(RECORDS SUPPLIED)

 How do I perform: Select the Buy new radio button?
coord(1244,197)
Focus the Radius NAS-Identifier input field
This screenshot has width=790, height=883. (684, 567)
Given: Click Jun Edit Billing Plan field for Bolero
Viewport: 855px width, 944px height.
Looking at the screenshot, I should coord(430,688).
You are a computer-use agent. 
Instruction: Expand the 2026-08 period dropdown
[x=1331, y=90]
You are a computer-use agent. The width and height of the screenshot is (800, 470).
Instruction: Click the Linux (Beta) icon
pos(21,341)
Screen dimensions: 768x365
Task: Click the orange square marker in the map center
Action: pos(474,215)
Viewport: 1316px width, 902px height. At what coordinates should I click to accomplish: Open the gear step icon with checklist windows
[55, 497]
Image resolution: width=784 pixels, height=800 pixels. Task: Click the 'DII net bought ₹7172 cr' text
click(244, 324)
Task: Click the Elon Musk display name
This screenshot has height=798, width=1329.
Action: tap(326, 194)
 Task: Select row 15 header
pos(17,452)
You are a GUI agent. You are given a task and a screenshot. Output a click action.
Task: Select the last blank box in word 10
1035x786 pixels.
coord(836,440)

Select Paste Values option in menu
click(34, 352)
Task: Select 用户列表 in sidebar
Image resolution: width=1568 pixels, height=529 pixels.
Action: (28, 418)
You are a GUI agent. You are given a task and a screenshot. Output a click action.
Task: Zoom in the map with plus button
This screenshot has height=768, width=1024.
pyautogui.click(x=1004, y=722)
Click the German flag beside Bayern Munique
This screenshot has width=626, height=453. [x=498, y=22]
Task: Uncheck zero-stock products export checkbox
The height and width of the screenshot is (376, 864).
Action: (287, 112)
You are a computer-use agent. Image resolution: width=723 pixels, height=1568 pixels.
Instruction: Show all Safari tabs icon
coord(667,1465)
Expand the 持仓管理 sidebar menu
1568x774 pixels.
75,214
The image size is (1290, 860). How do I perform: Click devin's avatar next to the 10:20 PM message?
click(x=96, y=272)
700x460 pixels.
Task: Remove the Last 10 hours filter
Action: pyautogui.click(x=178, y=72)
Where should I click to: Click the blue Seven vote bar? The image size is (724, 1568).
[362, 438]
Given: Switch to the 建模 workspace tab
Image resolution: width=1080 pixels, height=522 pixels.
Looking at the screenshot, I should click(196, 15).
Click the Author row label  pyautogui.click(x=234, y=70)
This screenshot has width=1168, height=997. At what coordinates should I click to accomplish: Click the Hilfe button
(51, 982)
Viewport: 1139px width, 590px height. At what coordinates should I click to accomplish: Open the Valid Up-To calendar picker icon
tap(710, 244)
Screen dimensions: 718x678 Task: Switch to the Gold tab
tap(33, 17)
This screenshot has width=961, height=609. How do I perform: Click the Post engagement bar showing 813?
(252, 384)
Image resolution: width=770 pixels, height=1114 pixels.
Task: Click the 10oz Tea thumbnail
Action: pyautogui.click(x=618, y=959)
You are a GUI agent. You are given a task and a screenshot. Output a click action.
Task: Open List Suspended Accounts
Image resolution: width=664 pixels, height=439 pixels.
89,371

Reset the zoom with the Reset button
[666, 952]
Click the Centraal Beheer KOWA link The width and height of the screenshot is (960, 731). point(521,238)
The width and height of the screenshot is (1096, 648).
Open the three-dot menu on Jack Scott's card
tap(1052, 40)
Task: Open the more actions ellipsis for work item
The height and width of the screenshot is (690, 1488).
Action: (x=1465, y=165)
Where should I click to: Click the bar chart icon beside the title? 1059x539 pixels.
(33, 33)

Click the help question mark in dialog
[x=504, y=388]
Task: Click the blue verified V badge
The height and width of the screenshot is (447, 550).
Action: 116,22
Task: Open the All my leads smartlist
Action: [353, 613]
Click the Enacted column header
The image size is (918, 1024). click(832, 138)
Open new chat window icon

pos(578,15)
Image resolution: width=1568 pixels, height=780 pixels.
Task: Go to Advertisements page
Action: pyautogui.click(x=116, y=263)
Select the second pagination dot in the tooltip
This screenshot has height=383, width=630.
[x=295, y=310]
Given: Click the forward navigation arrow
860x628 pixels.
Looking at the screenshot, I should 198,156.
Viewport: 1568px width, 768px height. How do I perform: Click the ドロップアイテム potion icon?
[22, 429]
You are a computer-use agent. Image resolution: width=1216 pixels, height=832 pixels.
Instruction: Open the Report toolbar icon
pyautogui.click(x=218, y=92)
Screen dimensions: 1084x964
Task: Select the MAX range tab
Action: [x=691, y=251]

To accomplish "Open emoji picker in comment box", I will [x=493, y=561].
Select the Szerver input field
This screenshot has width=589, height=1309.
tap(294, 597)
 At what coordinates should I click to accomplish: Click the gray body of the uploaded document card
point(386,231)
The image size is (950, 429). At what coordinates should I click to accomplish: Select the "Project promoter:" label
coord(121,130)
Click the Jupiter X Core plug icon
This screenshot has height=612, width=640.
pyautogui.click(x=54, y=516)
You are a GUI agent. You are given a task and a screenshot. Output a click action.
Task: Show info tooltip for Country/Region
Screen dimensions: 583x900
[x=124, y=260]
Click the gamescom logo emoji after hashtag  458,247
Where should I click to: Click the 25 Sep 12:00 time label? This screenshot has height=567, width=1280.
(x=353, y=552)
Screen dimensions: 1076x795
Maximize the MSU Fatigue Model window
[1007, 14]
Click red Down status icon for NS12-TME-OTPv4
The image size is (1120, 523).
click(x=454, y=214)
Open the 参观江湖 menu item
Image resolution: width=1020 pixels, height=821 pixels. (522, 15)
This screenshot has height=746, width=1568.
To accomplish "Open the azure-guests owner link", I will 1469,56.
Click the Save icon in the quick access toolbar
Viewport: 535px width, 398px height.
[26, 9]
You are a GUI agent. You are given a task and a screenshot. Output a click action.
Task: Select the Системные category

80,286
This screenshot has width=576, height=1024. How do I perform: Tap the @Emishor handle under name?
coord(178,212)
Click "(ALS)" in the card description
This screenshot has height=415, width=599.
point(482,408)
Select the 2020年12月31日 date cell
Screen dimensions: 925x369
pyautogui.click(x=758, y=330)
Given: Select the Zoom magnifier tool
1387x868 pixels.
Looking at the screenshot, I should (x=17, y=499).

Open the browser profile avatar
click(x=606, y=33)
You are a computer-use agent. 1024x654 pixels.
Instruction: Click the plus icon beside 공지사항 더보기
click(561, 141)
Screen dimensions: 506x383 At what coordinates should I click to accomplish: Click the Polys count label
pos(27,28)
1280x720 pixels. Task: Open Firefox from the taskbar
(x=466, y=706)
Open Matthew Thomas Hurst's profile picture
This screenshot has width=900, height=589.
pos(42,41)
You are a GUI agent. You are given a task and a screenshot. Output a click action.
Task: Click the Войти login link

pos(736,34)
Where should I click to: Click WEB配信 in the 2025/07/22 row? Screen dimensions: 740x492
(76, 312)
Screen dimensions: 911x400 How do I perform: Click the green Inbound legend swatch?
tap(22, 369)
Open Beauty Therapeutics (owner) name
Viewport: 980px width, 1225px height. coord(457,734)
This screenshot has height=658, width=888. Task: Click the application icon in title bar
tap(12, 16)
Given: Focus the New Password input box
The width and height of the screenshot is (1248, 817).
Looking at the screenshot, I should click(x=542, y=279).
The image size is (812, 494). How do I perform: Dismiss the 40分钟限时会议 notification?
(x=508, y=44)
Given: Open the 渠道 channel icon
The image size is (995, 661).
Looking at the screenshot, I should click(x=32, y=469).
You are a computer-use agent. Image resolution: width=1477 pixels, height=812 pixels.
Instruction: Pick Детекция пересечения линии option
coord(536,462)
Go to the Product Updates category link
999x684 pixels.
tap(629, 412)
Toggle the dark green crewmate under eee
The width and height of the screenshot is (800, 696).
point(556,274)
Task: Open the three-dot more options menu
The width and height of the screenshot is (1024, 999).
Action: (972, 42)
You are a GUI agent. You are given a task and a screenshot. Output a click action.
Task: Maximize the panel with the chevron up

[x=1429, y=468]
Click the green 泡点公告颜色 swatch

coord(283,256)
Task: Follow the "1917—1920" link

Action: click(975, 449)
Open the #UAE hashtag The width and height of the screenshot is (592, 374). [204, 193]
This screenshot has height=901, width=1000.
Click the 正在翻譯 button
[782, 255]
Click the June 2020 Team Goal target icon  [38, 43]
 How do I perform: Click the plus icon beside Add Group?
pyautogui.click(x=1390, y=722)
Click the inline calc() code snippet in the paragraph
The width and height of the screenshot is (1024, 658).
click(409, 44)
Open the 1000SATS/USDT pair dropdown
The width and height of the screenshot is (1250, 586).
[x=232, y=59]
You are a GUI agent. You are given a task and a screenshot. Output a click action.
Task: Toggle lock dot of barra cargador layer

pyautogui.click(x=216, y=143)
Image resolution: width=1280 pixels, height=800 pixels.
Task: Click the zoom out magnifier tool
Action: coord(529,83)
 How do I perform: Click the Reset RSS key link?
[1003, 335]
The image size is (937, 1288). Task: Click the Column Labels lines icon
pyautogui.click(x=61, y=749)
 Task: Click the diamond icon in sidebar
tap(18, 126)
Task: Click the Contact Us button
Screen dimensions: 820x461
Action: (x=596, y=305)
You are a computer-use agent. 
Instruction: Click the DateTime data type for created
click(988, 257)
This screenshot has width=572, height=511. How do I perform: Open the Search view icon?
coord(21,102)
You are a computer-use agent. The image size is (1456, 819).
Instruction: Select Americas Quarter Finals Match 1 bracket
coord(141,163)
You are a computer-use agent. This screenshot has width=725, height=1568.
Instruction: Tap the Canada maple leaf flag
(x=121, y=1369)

(End RECORDS SUPPLIED)

▶ THE TASK
One line above contains "You are a computer-use agent. This". Output that line and each one after it, word for word, and nothing else.

▶ SOLUTION TO THE EXERCISE
You are a computer-use agent. This screenshot has width=725, height=1568.
Instruction: Tap the Canada maple leaf flag
(x=121, y=1369)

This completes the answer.